Go Deeper

Teach Your Children That Exchanging Sexually Explicit Messages with Their Teachers is Maybe a Bad Idea

Posted September 1st, 2011

At a rehearsal last week for the 2011 Philly Fringe Production Teach Your Children, animated backdrops were projected on a screen spanning most of the stage.

On either side of the screen were large flat-screen monitors, which, when the actors are on stage, display scrolling text message exchanges involving a 17-year-old student and a much older teacher who are in a sexual relationship.

“I was looking for a vehicle to allow me to portray how we manage our relationships now. Within the past 10 years we’ve completely changed how we talk to each other,” says Tom Tirney, the board president of the Philadelphia Dramatists Center and the writer of Teach Your Children. Tom has written five previous plays, including one show, Salesmanship for Life and Limb, that was produced for the 2009 Philly Fringe at Plays and Players.

For the 2011 Philly Fringe, Tom took as his inspiration a recent sex scandal at Council Rock High School in Bucks County, where a highly regarded math teacher and a 17-year-old student developed a sexual relationship.

After the jump: Um, sex scandal? You’re obviously clicking through.

“20 years ago this affair probably never would’ve come to light. The affair itself was legal, in this case, but this guy went to jail because of the 6,000 messages that they exchanged,” Tirney said. The affair was legal because the high school student in question was older than the age of consent for sexual activity in Pennsylvania although, according to news reports, the teacher had the student research the age of consent as their relationship developed. The teacher was charged with endangering the welfare of children and corrupting the morals of a minor, based on those 6,000 messages. The teacher pleaded guilty. While these situations are fraught, Tom insists that judging such people–or such characters–isn’t the point of this show.

“I had been writing sketches of characters and situations where I used the idea of simultaneity, but I didn’t have the story. As soon as I read about this case, it clicked. While the physical relationship took place face-to-face, the buld of the relationship took place in the air,” Tom said. “That’s how they revealed themselves to each other. The text messages can function in a few ways. First, they tell another narrative thread. Second, they’re an ironic or comic commentary on what’s happening on stage. Three, they contradict what happens on stage.

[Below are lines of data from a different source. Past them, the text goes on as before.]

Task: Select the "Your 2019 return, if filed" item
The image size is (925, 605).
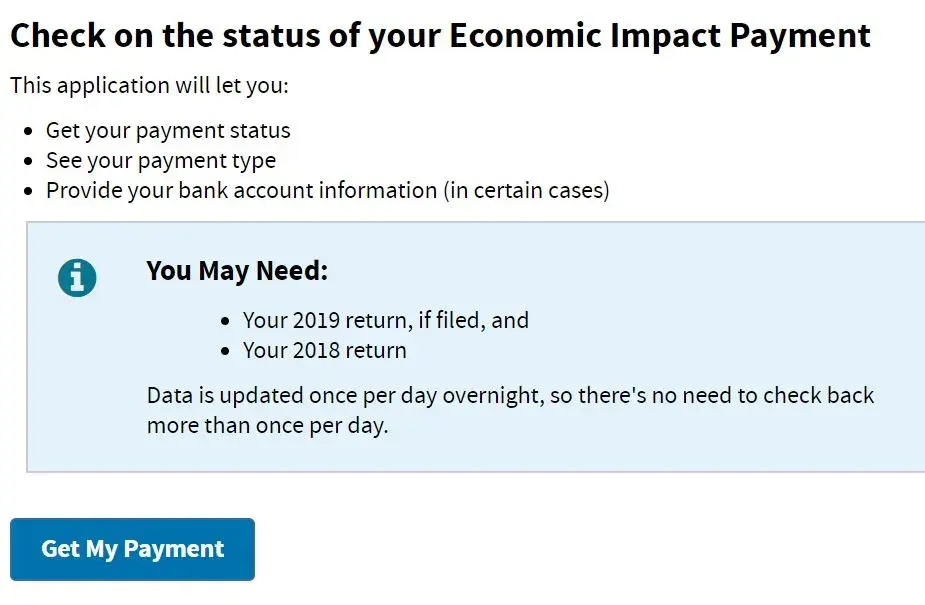Action: click(x=385, y=320)
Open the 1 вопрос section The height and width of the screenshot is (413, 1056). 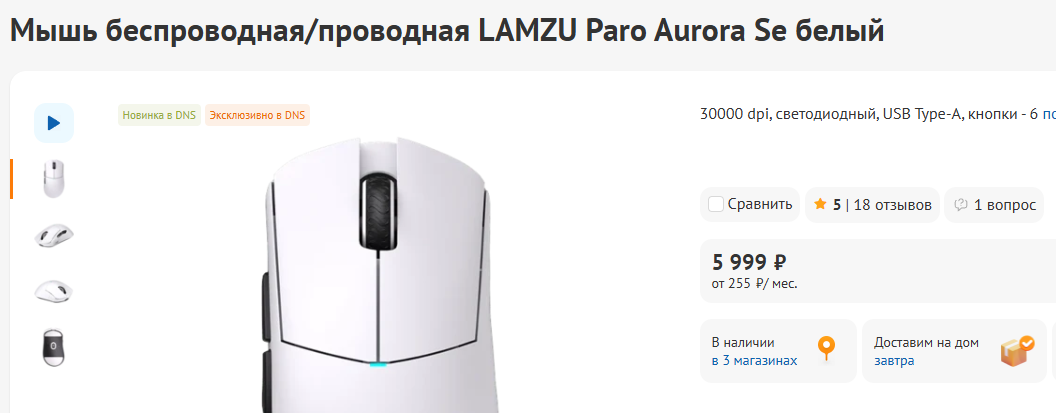[x=1005, y=205]
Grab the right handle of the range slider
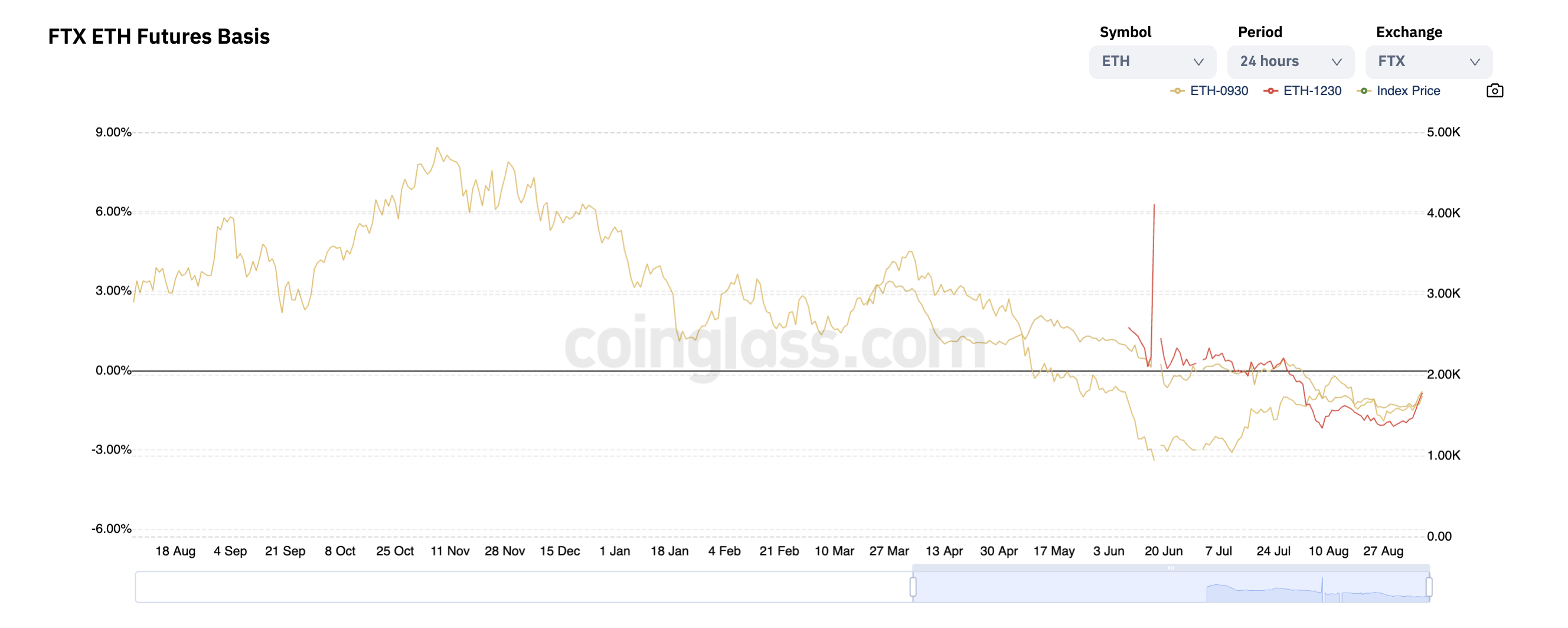Viewport: 1568px width, 628px height. point(1429,587)
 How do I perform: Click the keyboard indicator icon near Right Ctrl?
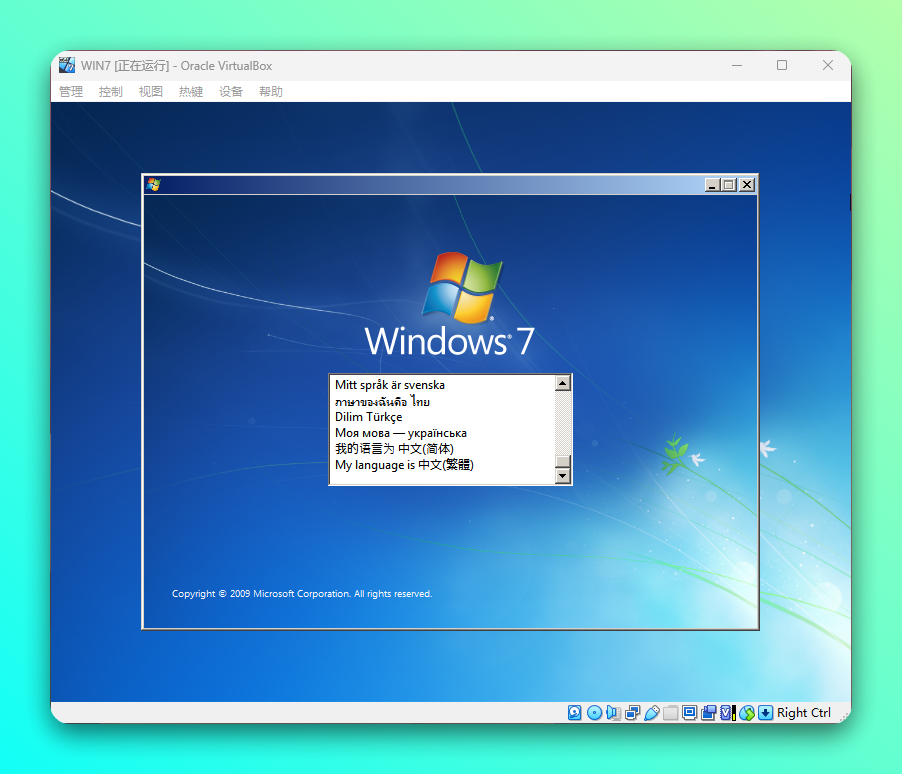tap(765, 712)
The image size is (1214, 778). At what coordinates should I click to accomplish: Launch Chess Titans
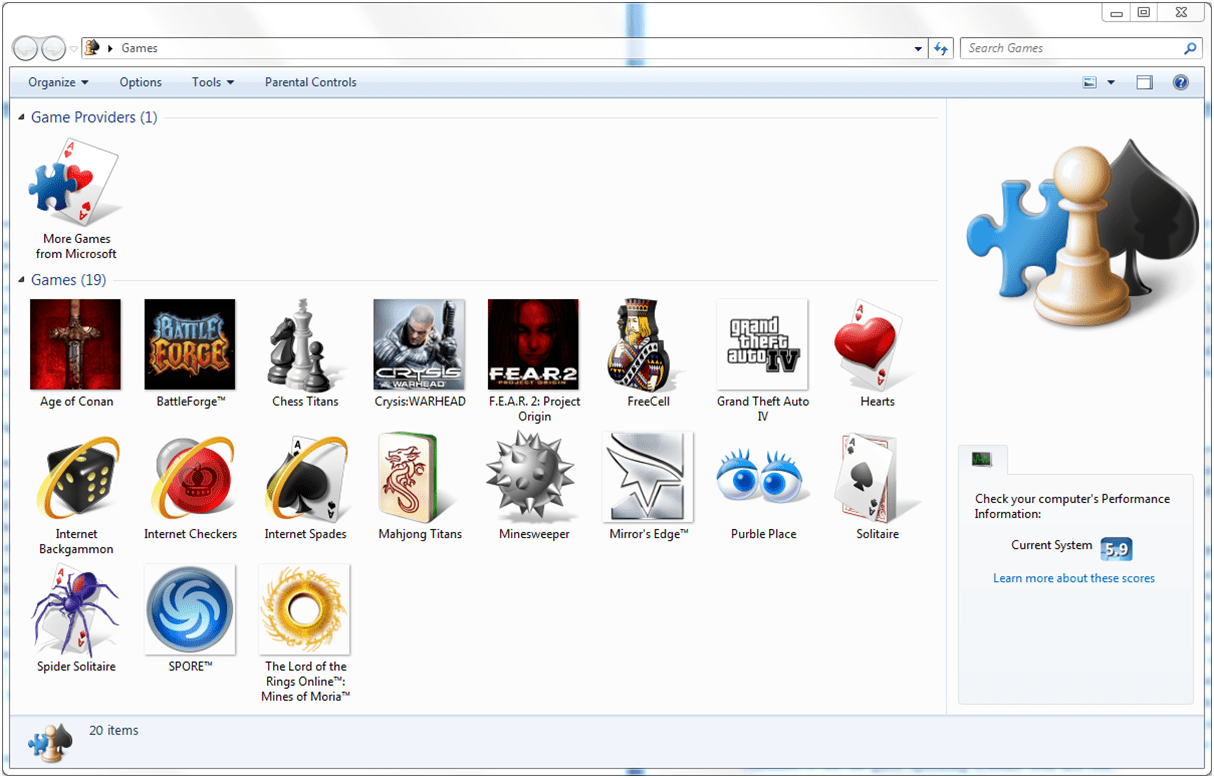305,345
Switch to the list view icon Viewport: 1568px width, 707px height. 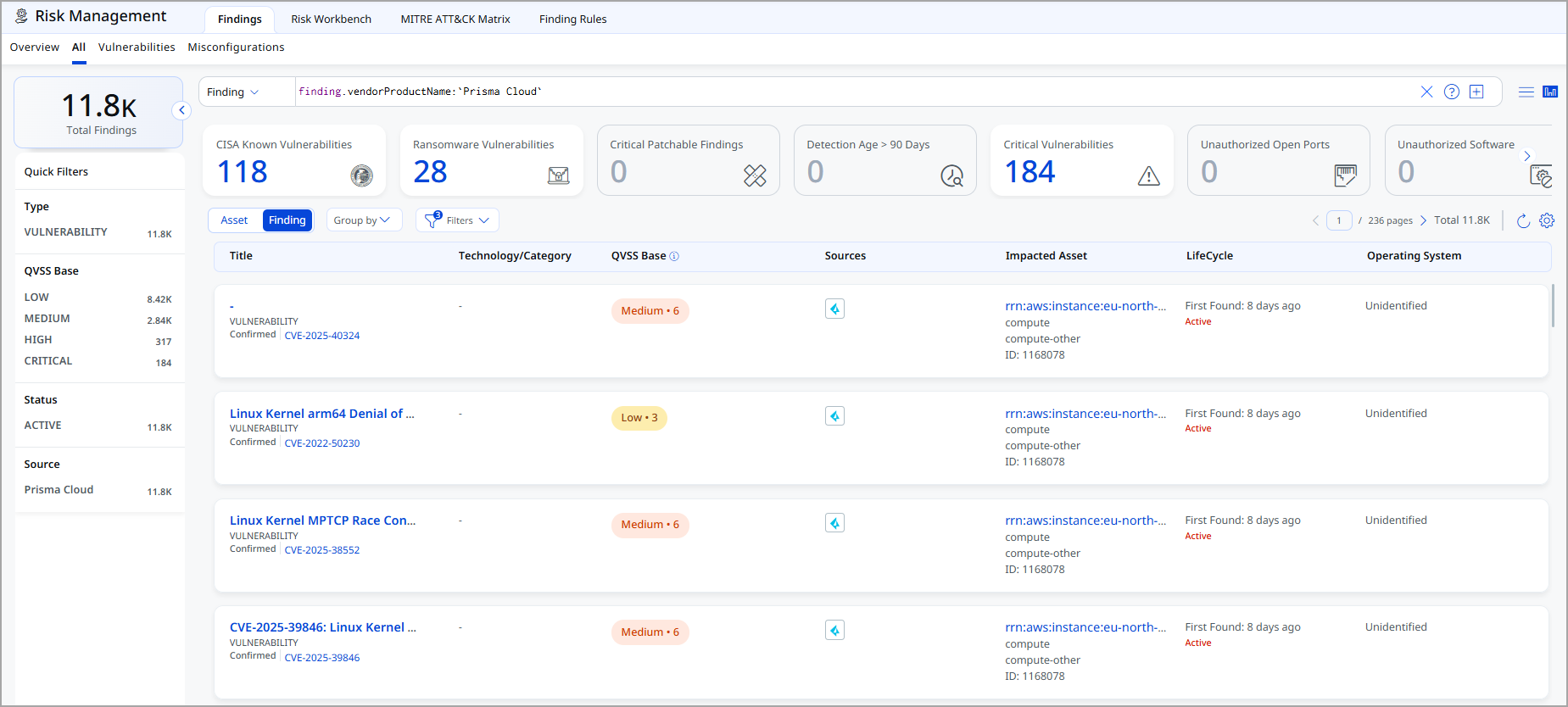point(1526,92)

We demand that the audience multitask, but they’re always a reflection of what’s happening on stage, using digital features to enhance theatricality.”

“I don’t think that cinema or teleision, or YouTube, does a good job showing this communication in the ether. Instead, you see different modalities trying to compete with each other, and it doesn’t work.”

Our reliance upon electronic mediation of our relationships, Tom said, with iPhone in hand, is “lamentable and exciting at the same time. This is the way the world is. I use it, it’s inherently useful, but frustrating. I think it’s taken people apart. I think intimacy can be compromised by it. It’s not rude to not answer your phone.”

“We’re only beginning to find out how this is changing our relationships. Behavior has evolved behind the technology. It becomes a bar to getting to know somebody. It’s hard to reach someone over the phone. Some people only want to deal with others in a certain way,” Tom said.

“It can be good, because you can manage a lot more relationships more efficiently. Communication has become more informal, and that’s a good thing–I think it cuts down on a lot of bullshit. But I don’t believe art has caught up to this. It’s a disruptive technology, and it’s changing so fast.”

See Tom’s take on the tech at Teach Your Children, which opened last and runs most nights during Philly Fringe, at the Theater at Philadelphia Shakespeare Festival, 2111 Sansom Street, Rittenhouse Square. All shows 8:00 pm except for a 2:00 pm matinee on September 11. $13.